Unmanned aerial vehicles, or “drones,” as they’re commonly called, touch on numerous hot-button cybersecurity issues. As devices connected to networks, they are important when considering the “internet of things.” As used by the government, they present surveillance concerns. Over the past decade, they have been increasingly used for military operations — although civilian drones now far outnumber military drones. (The FAA has estimated that by 2020, 10,000 civilian drones could be patrolling the skies.)
There are numerous legitimate civilian uses for drones for drones, including agriculture, weather forecasting, photography, and commercial package delivery. But the concerns present in the ubiquity of civilian drones use are much less about the dangers presented by legitimate use (and to be fair, there are such dangers — like, for example, drones crashing into each other or falling on pedestrians). Rather they are about the illegitimate uses that are difficult to regulate: spying on others, theft, or even surreptitiously harming others. Imagine, for example, a domestic terrorist using a home-crafted bio- or chemical weapon attached to a drone.
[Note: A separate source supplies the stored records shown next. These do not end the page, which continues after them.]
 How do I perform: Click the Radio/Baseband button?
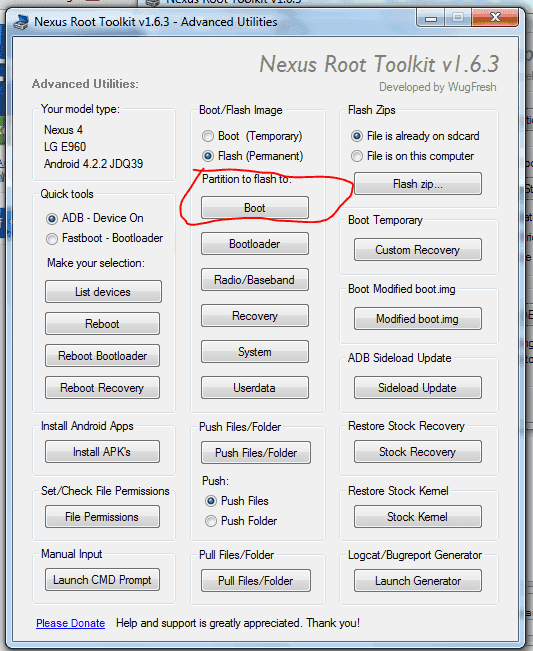(x=255, y=280)
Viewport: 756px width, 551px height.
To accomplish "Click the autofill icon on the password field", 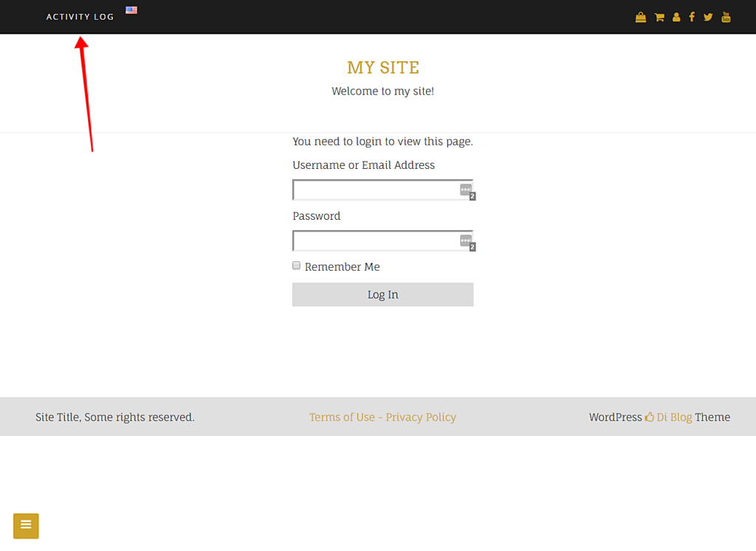I will 466,240.
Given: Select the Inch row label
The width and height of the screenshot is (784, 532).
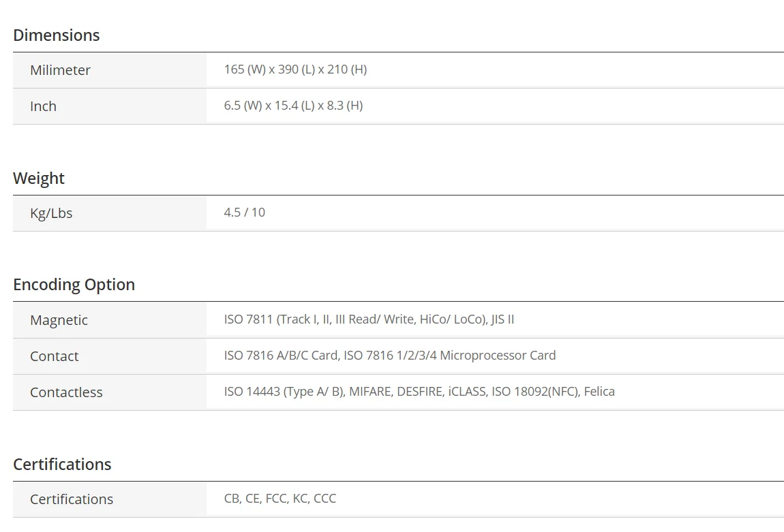Looking at the screenshot, I should point(43,106).
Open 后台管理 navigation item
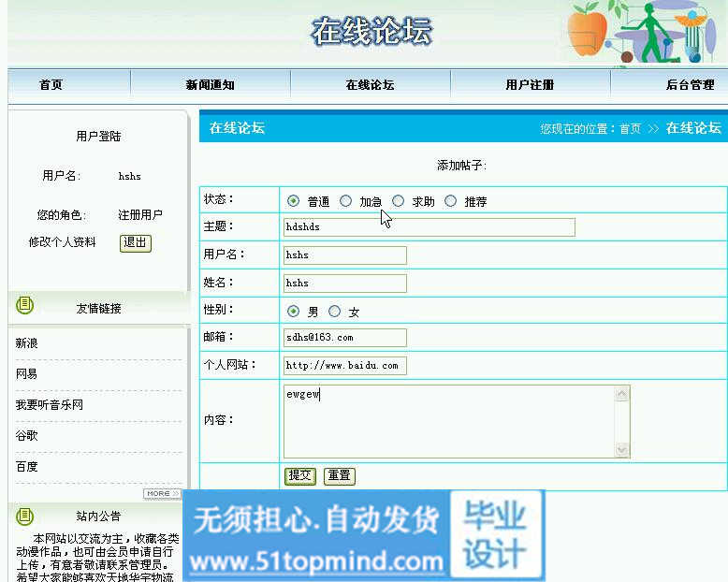Screen dimensions: 728x582 [x=690, y=85]
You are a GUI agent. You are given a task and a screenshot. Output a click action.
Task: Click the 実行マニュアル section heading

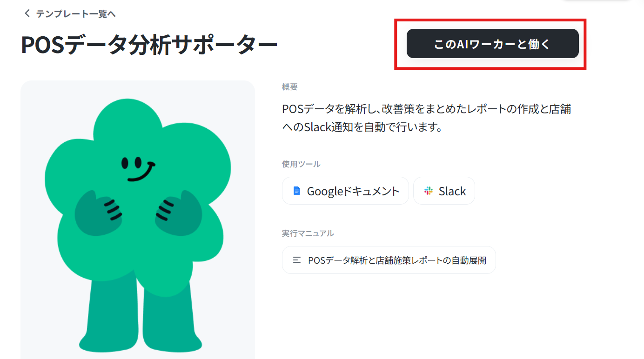[x=308, y=233]
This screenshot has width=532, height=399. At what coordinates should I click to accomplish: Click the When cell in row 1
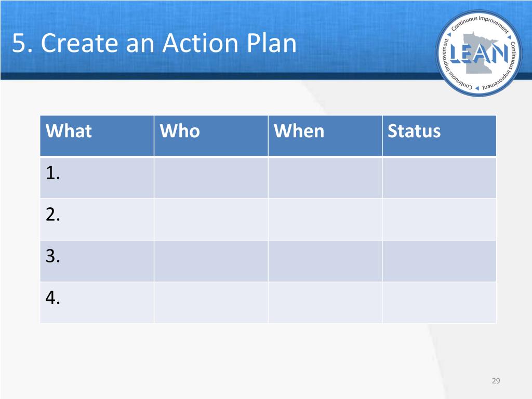pos(325,178)
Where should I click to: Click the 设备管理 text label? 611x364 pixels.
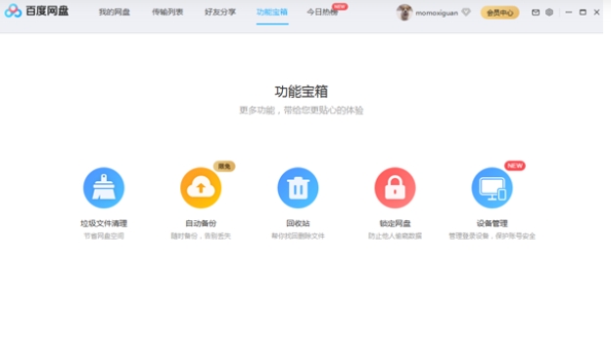coord(492,223)
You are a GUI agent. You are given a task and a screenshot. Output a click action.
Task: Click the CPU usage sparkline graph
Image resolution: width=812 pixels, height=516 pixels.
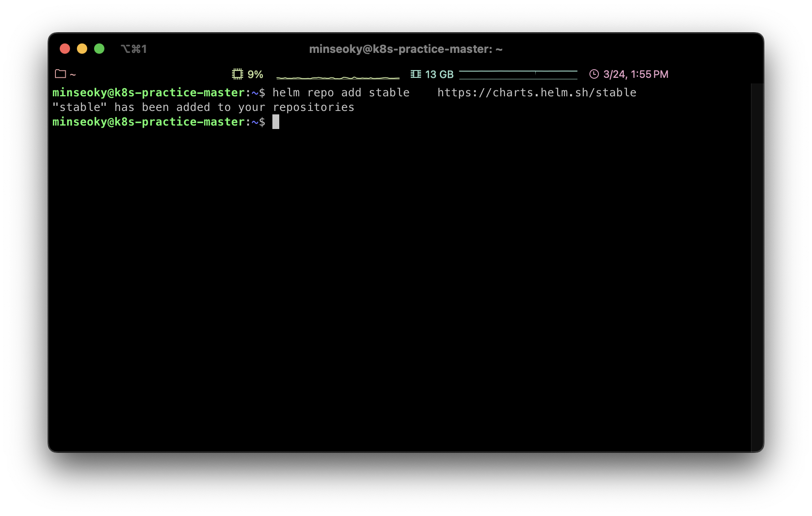click(x=338, y=77)
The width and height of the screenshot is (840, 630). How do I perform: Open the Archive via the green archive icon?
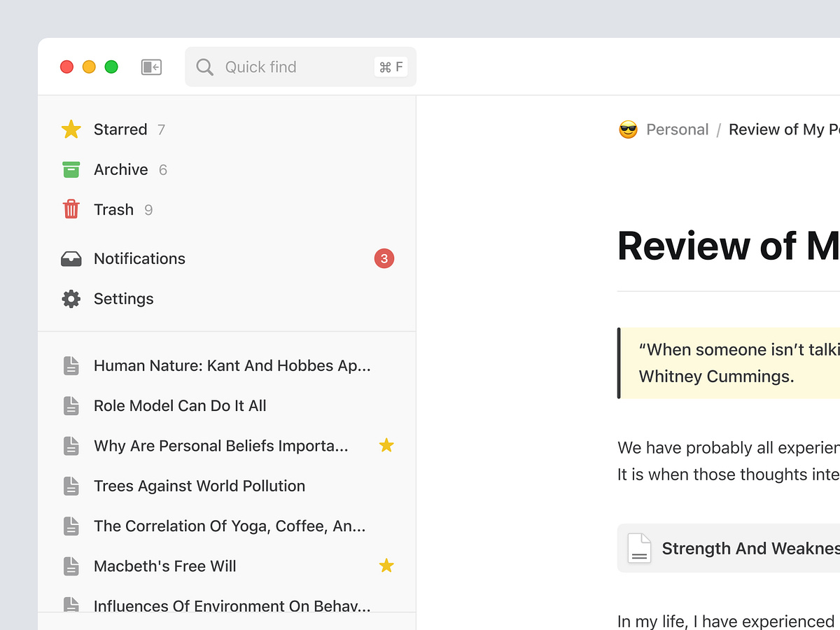(x=71, y=169)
There are also politically charged potential uses, too – such as a recent DHS request for proposal for a drone border monitoring program.
A significant problem from a cybersecurity perspective is that commercially-available drones are not necessarily securely designed. While security vulnerabilities present in the supply chain is not a new phenomenon (that is, in the time that it takes to design, manufacture, and sell a connected product, the threat environment likely has already appreciably changed), some specific commercial drone vulnerabilities have been well-documented– such a model of quadcopter that could, according to the United States Computer Emergency Readiness Team, be potentially compromised by someone who happened to have access to the drone’s wifi network.
The risk of drones being vulnerable to network attack can appear, frankly, terrifying. Botnet attacks — that is, an attack by someone who has control of numerous infected devices, normally home or office computers — are real threats with regard to drones (this is a significant concern with regard to the internet of things, generally). As Bloomberg news noted in an article last year, “connecting things to the internet also creates the potential for huge networks of robots, aka botnets, to be turned into drone armies for anyone with the software tools to take over enough devices.” Imagine this risk as drones become more common.
Drones present significant promise and significant peril. We will continue to monitor how drones are regulated, and what threats they might pose.